The tool provides the ability to enforce specific schemas (which can be changed as necessary), to create snapshots and to ingest streaming data or backfill the lake as a batch job. Delta Lake also uses the Spark engine to handle the metadata of the data lake (which by itself is often a big data problem). Over time, Databricks also plans to add an audit trail, among other things.
“Today nearly every company has a data lake they are trying to gain insights from, but data lakes have proven to lack data reliability. Delta Lake has eliminated these challenges for hundreds of enterprises. By making Delta Lake open source, developers will be able to easily build reliable data lakes and turn them into Delta Lakes,” said Ali Ghodsi, co-founder and CEO at Databricks.
What’s important to note here is that Delta lake runs on top of existing data lakes and is compatible with the Apache spark APIs.
The company is still looking at how the project will be governed in the future. “We are still exploring different models of open source project governance, but the GitHub model is well understood and presents a good trade-off between the ability to accept contributions and governance overhead,” Ghodsi said. “One thing we know for sure is we want to foster a vibrant community, as we see this as a critical piece of technology for increasing data reliability on data lakes. This is why we chose to go with a permissive open source license model: Apache License v2, same license that Apache Spark uses.”
To invite this community, Databricks plans to take outside contributions, just like the Spark project.
“We want Delta Lake technology to be used everywhere on-prem and in the cloud by small and large enterprises,” said Ghodsi. “This approach is the fastest way to build something that can become a standard by having the community provide direction and contribute to the development efforts.” That’s also why the company decided against a Commons Clause licenses that some open-source companies now use to prevent others (and especially large clouds) from using their open source tools in their own commercial SaaS offerings. “We believe the Commons Clause license is restrictive and will discourage adoption. Our primary goal with Delta Lake is to drive adoption on-prem as well as in the cloud.”

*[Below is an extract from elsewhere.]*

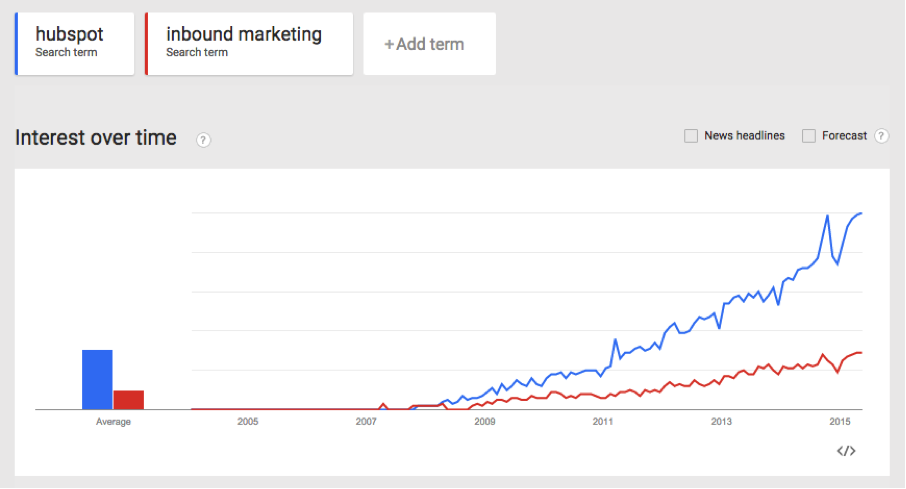Screen dimensions: 906x489
Task: Click the 2015 label on the timeline
Action: [x=840, y=422]
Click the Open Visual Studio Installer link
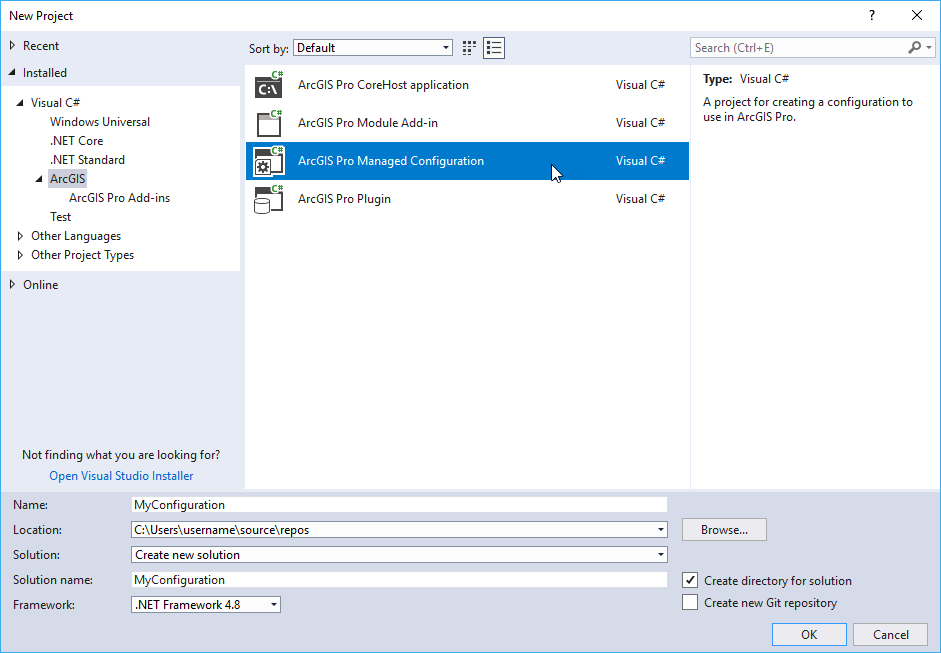 click(121, 475)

Databricks is launching open source project Delta Lake, which Databricks CEO and cofounder Ali Ghodsi calls the company’s biggest innovation to date, bigger even than its creation of the Apache Spark machine learning library. Delta Lake is a storage layer that sits on top of data lakes to ensure reliable data sources for machine learning and other data science-driven pursuits.
The announcement was made today at the Spark + AI Summit in San Francisco and follows Databricks’ $250 million funding round in February, bringing the company’s valuation to $2.75 billion.
Data lakes are a way to pool data and break down data silos and have grown in popularity with the rise of big data and machine learning.
While they were University of California, Berkeley students, Databricks’ cofounders created the Apache Spark machine learning library. The Apache Software Foundation took over control of the project in 2013. Delta Lake is compatible with Apache Spark and MLflow, Databricks’ other open source project, which debuted last year.
“Delta Lake looks at all the data that’s coming in and makes sure that this data adheres to the schema that you’ve specified. That way, any data that makes it into the Delta Lake will be correct and reliable,” Ghodsi said. “It adds full-blown ACID transaction to any operation you do on your Delta Lake, so operations on Delta Lake are always correct [and] you can never run into sort of partial errors or leftover data.”
Delta Lake can operate in the cloud, in on-premise servers, or on devices like laptops. It can handle both batch and streaming sources of data.
“It lets you now mix batch and streaming data in ways that have been impossible in the past. In particular, you can have one table that you have streaming updates coming into, and you can have multiple concurrent readers that are reading it in streaming or batch. And all of this will just work because of the transaction without any concurrency issues or corruption,” Ghodsi said.
A time travel feature will also allow users to access earlier versions of their data for audits or to reproduce MLflow machine learning experiments. The tool can handle Parquet files used to store large data sets.
A proprietary version of Delta Lake was made available to some Databricks customers a year ago and is now used by more than 1,000 organizations. Early adopters of Delta Lake include Viacom, McGraw-Hill, and Riot Games.